In one example, a Colorado woman’s long-abandoned LiveJournal site was commandeered to publish backdated Russian-language posts about a businessman with alleged ties to organized crime. Those fake posts were then used as the basis for a takedown notice for a valid investigative piece about the businessman published by a Ukrainian affiliate of the Global Investigative Journalism Network. (Google restored 52,000 deleted links after the Journal shared its findings.)
Without Lumen, it’s highly unlikely that any such malfeasance would have been discovered. Yet, smoking out illegal activity was not part of the project’s original intention. At its launch in 2002, the database was called Chilling Effects, reflecting the potential negative impact on freedom of expression caused by overzealous copyright enforcement.
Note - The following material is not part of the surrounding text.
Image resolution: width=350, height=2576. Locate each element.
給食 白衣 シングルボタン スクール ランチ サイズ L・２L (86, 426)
Seltzer, who had just taught herself to code, built a site with an FAQ section and annotated examples of cease-and-desist letters to help people better understand their rights relative to the law.
Submission of takedown notices to Lumen is voluntary in the United States. Yet, as word of the database spread, the number of takedown notices the site received grew, and other institutions and companies got involved. Seltzer cites Professors Laura Quilter and Jennifer Urban, both graduates of UC Berkeley Law, for their role in connecting Google with Chilling Effects.
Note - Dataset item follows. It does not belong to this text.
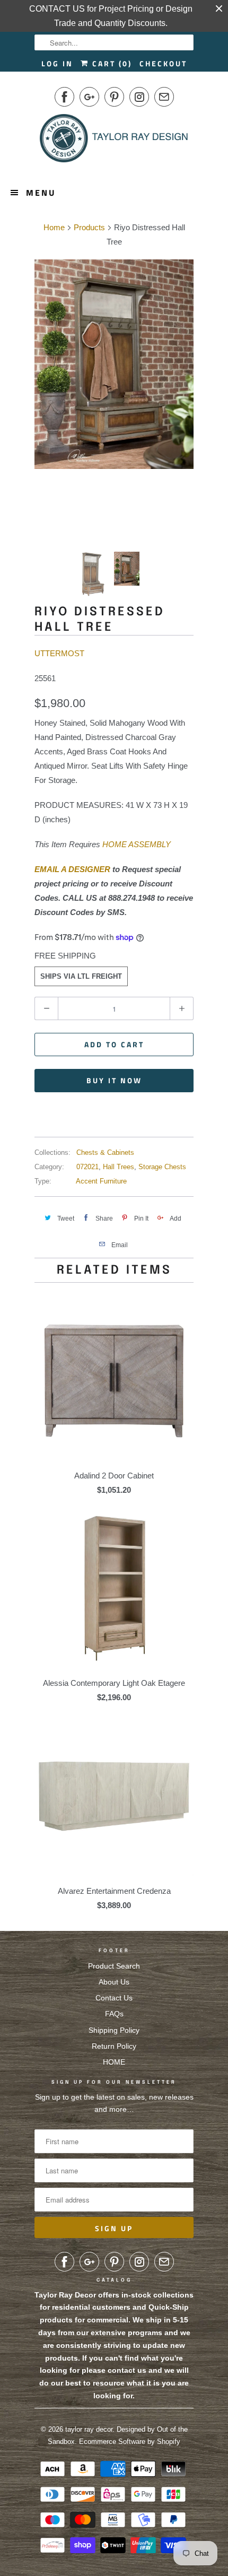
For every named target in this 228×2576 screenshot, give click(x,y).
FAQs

“After we started getting notices from Google, and then a bit later from Twitter, the project started to feel almost infrastructural — that this was something that helps the internet work better,” Seltzer says. Thanks to Lumen, a user’s Google search might now include a message noting that one or more results have been removed due to a complaint received under the DMCA, with a link back to the complaint in the Lumen database.
By 2015, the project’s evolution and growing prominence required a new name: “We wanted to move from the unstated implication that many of these requests had the effect of chilling legitimate speech to a more neutral suggestion of illumination,” says Seltzer. (The new name also made more sense to non-native English speakers, an important consideration, given the database’s global reach.) Today, Lumen’s roster of participating companies has expanded to include a host of household names, including Reddit, Medium, Wikipedia, GitHub, Vimeo, and WordPress.
“It’s in everyone’s interest to be part of something larger,” says Holland. “YouTube no doubt has internal analytics on takedown notices, but with group participation, you get the benefit of network effects and a much richer, more complex picture.”